Após sete anos de sucesso no circuito off-Broadway, ele decidiu que era hora de apresentar Hedwig ao mundo cinematográfico. "Havia imagens que eu gostaria de ver de forma mais alegórica."

Nascimento
Foi numa viagem de avião de Los Angeles para Nova York, há quase dez anos, que teve inspiração para começar sua ópera-punk. "O filme de bordo era muito ruim, e fui passear pelo avião. Conheci Stephen Trask [compositor e ator" e ali mesmo, a milhares de metros do solo e por pura insatisfação com o sistema, decidimos escrever algo que pudesse ser caracterizado como uma ironia pós-moderna. Foi um ato de pura e deliciosa rebeldia", diz.
Nascia Hedwig, cantor e compositor de rock que, ao chegar à América, se apaixona por Tommy Gnosis, personagem que simboliza o corporativismo norte-americano e que passa de amante a plagiador, fazendo sucesso à custa do talento de Hedwig.
"O nome Tommy Gnosis foi tirado da noção "nostic gospel", uma visão do gênesis na qual Eva é a doadora de sabedoria e força positiva. Hedwig é Adão e Eva juntos, o paraíso em um."
Mitchell explica que a teoria central da obra é a de que todos temos uma outra metade, princípio proposto por Platão sobre a filosofia da origem do amor.
A adaptação para o cinema foi sucesso de crítica, vencedora no Festival de Sundance e serviu para emancipar o personagem.
"Agora vou me dedicar a coisas novas. Fazer um filme semibiográfico sobre um garoto gay em uma escola católica irlandesa e depois um outro sobre sexo explícito, que aborde o tema de forma bacana, e não alienada e monótona como normalmente é feito."
A respeito de se entregar novamente ao corporativismo hollywoodiano, John Cameron Mitchell garante que agora tudo é diferente. "Hedwig me mostrou que é possível fazer cinema sem ter de fazer parte do sistema."

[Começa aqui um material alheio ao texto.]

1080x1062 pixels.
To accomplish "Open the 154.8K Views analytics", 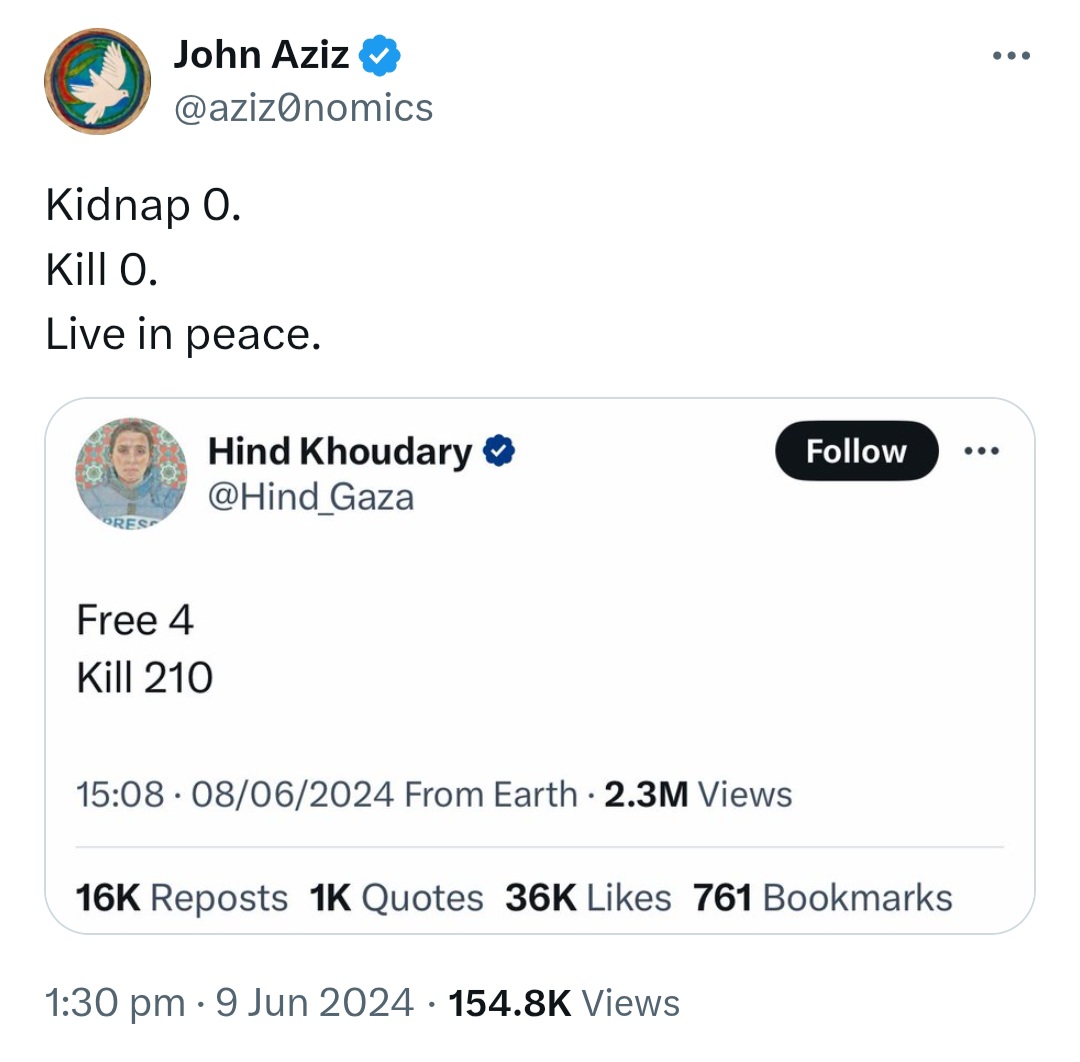I will pyautogui.click(x=563, y=1003).
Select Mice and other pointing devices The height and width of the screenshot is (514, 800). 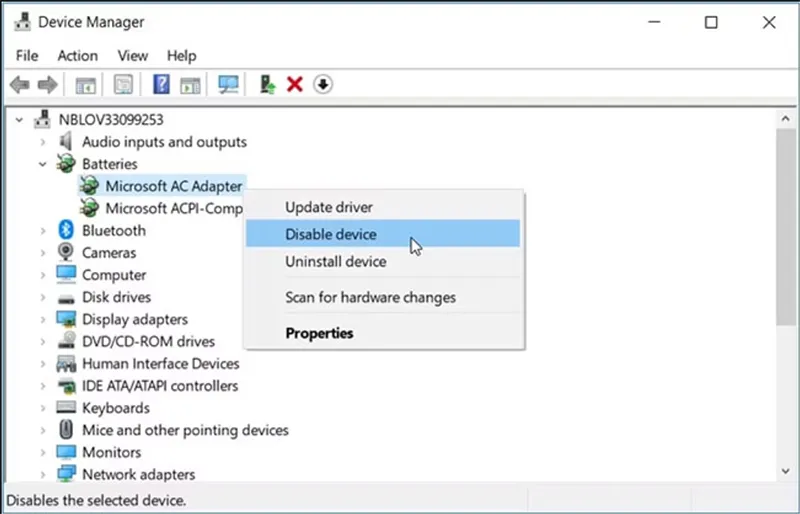pyautogui.click(x=185, y=430)
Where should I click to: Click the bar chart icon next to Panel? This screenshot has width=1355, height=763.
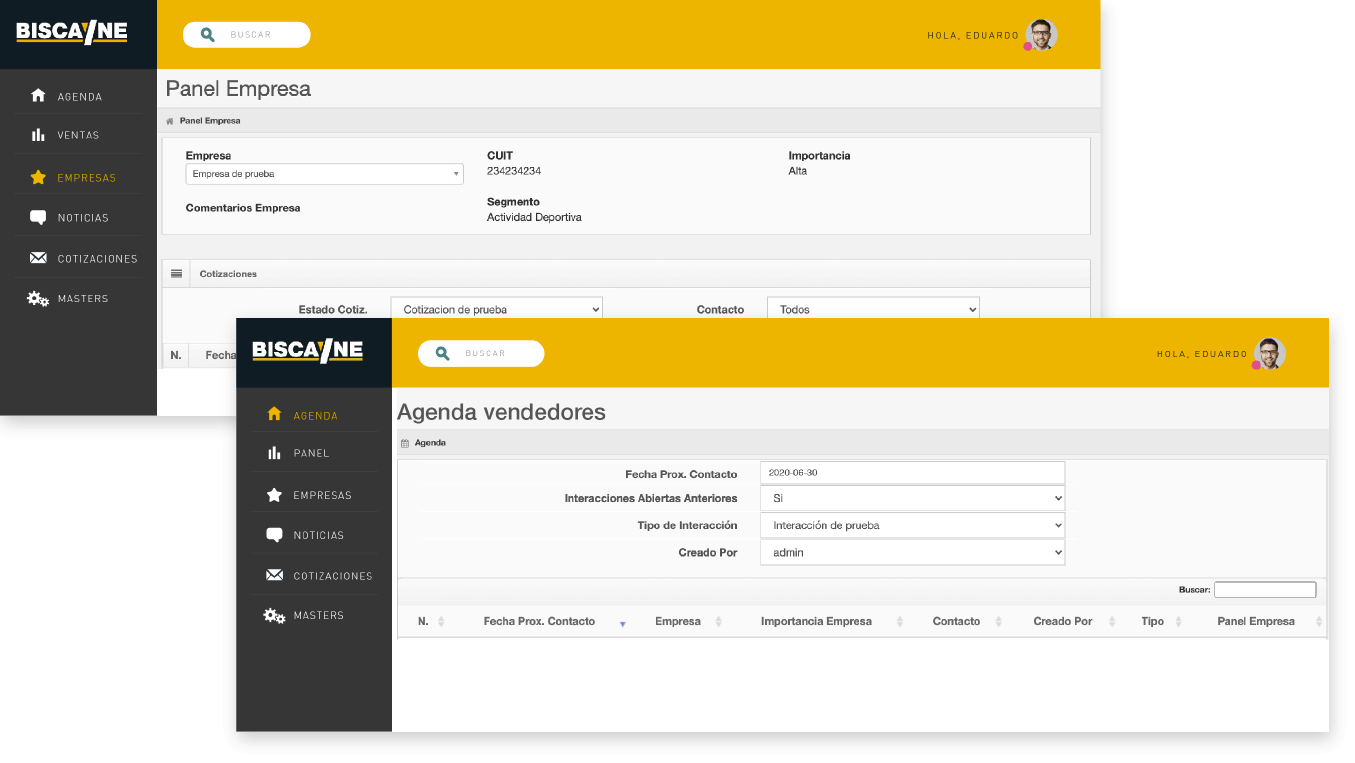pyautogui.click(x=274, y=453)
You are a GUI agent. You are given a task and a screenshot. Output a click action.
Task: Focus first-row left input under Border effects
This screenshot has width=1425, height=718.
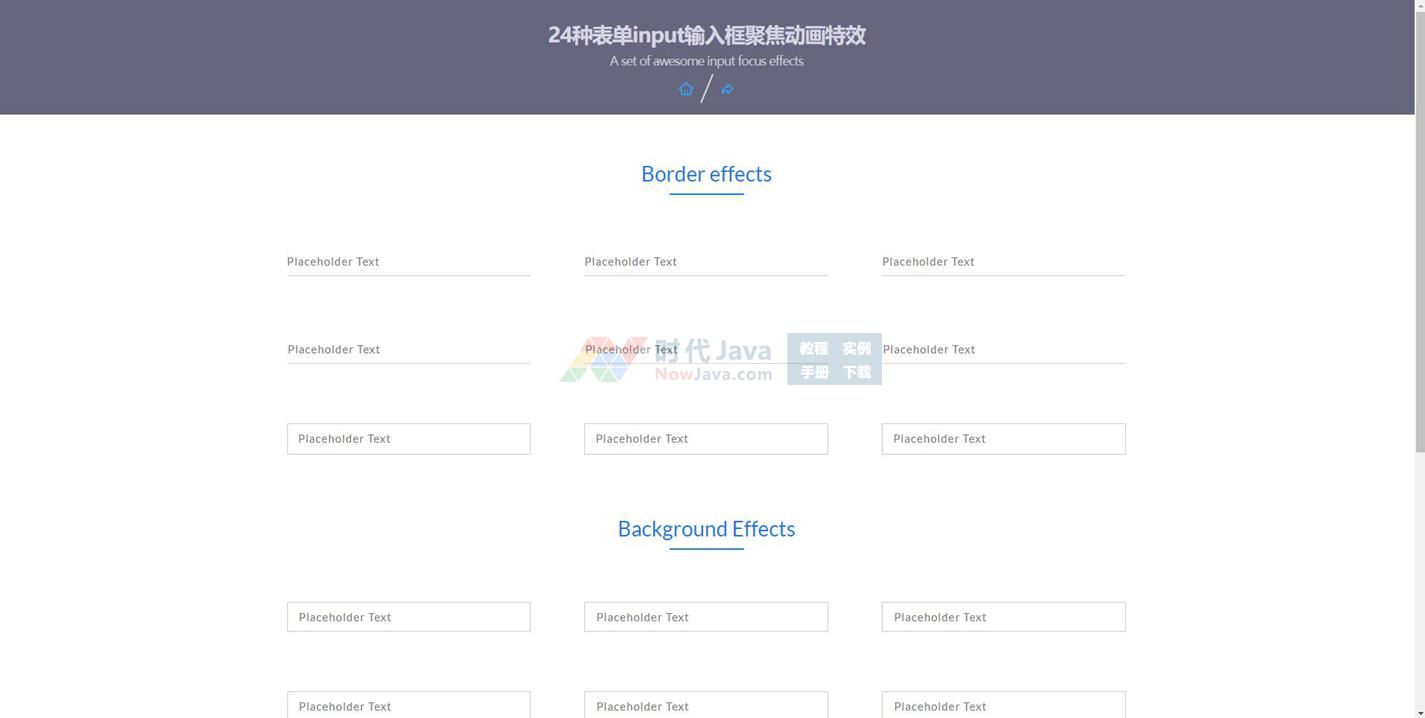point(408,262)
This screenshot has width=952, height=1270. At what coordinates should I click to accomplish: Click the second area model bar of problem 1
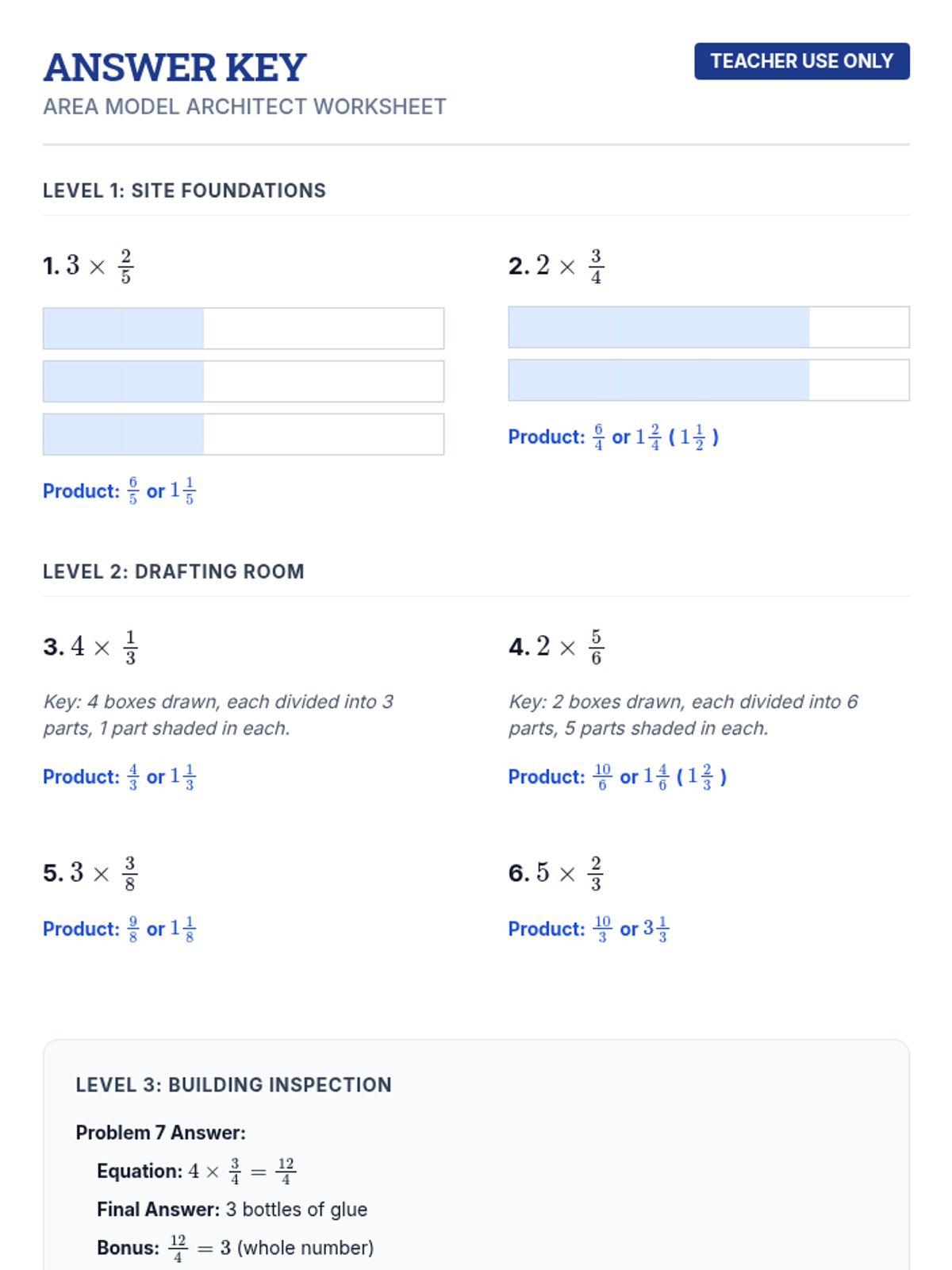click(243, 382)
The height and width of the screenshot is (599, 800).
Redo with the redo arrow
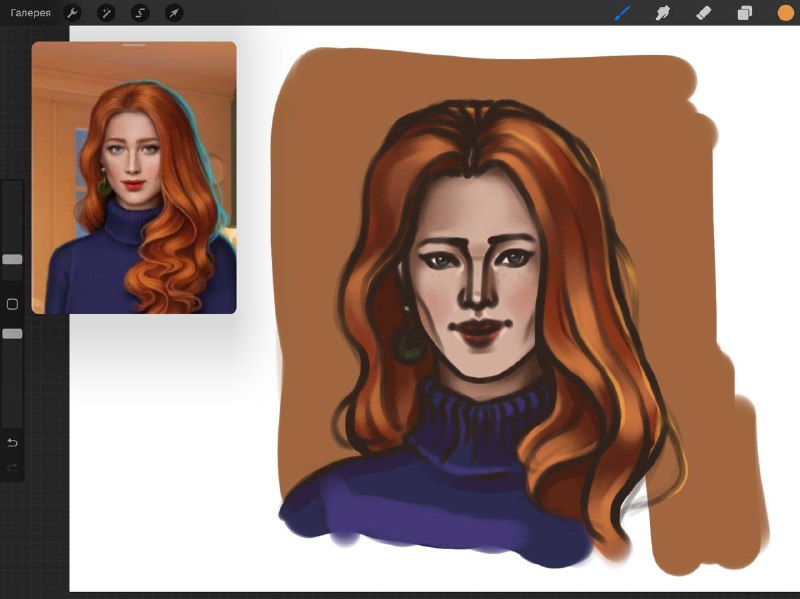(12, 467)
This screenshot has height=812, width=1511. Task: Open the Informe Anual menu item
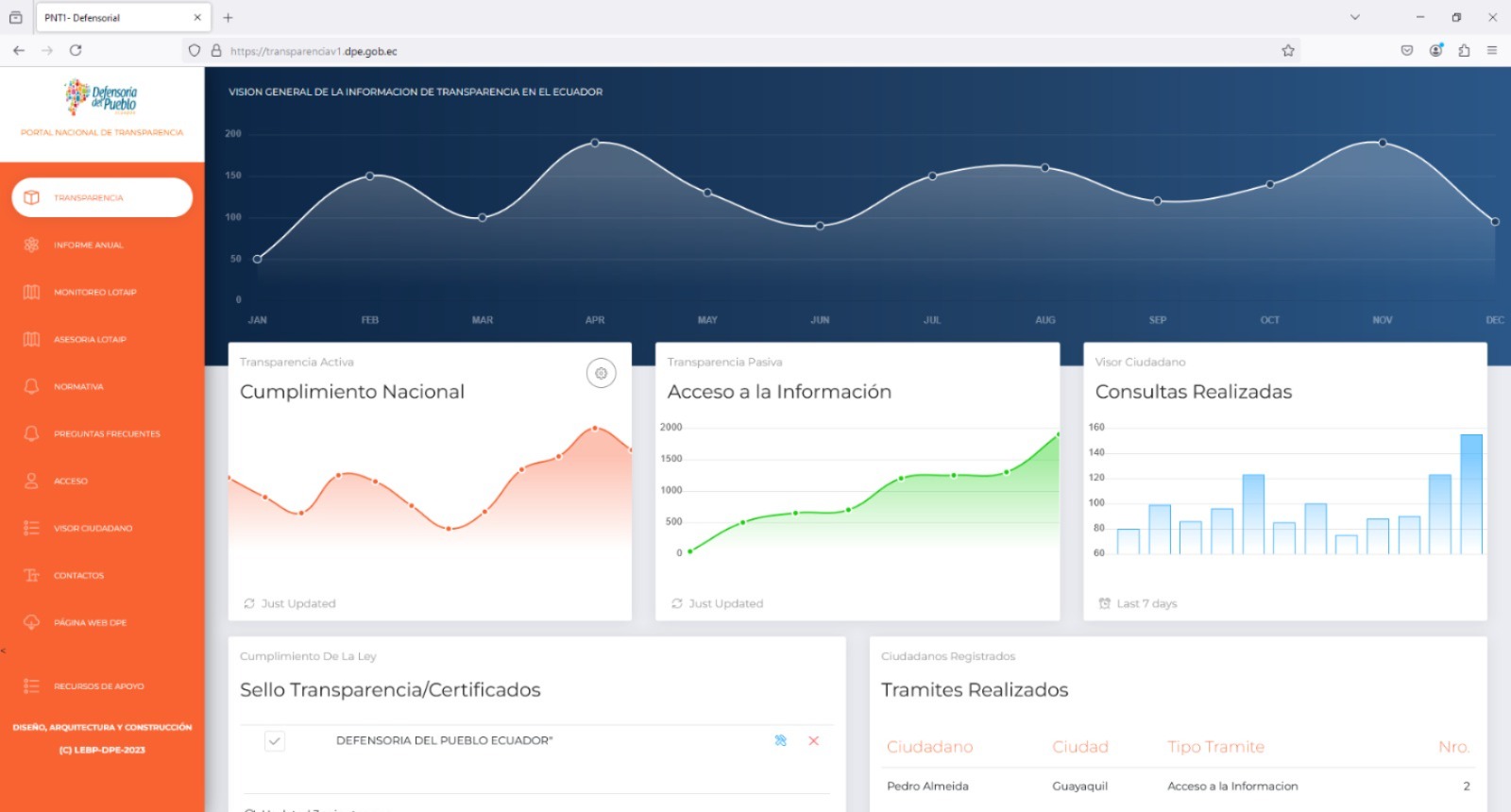(88, 245)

Texto Anterior: "Noites do Norte ao Vivo": Caetano permite as dúvidas em CD
Próximo Texto: Crítica: Longa é parábola moderna melhor que "Priscilla"
Índice



Copyright Empresa Folha da Manhã S/A. Todos os direitos reservados. É proibida a reprodução do conteúdo desta página em qualquer meio de comunicação, eletrônico ou impresso, sem autorização escrita da Folhapress.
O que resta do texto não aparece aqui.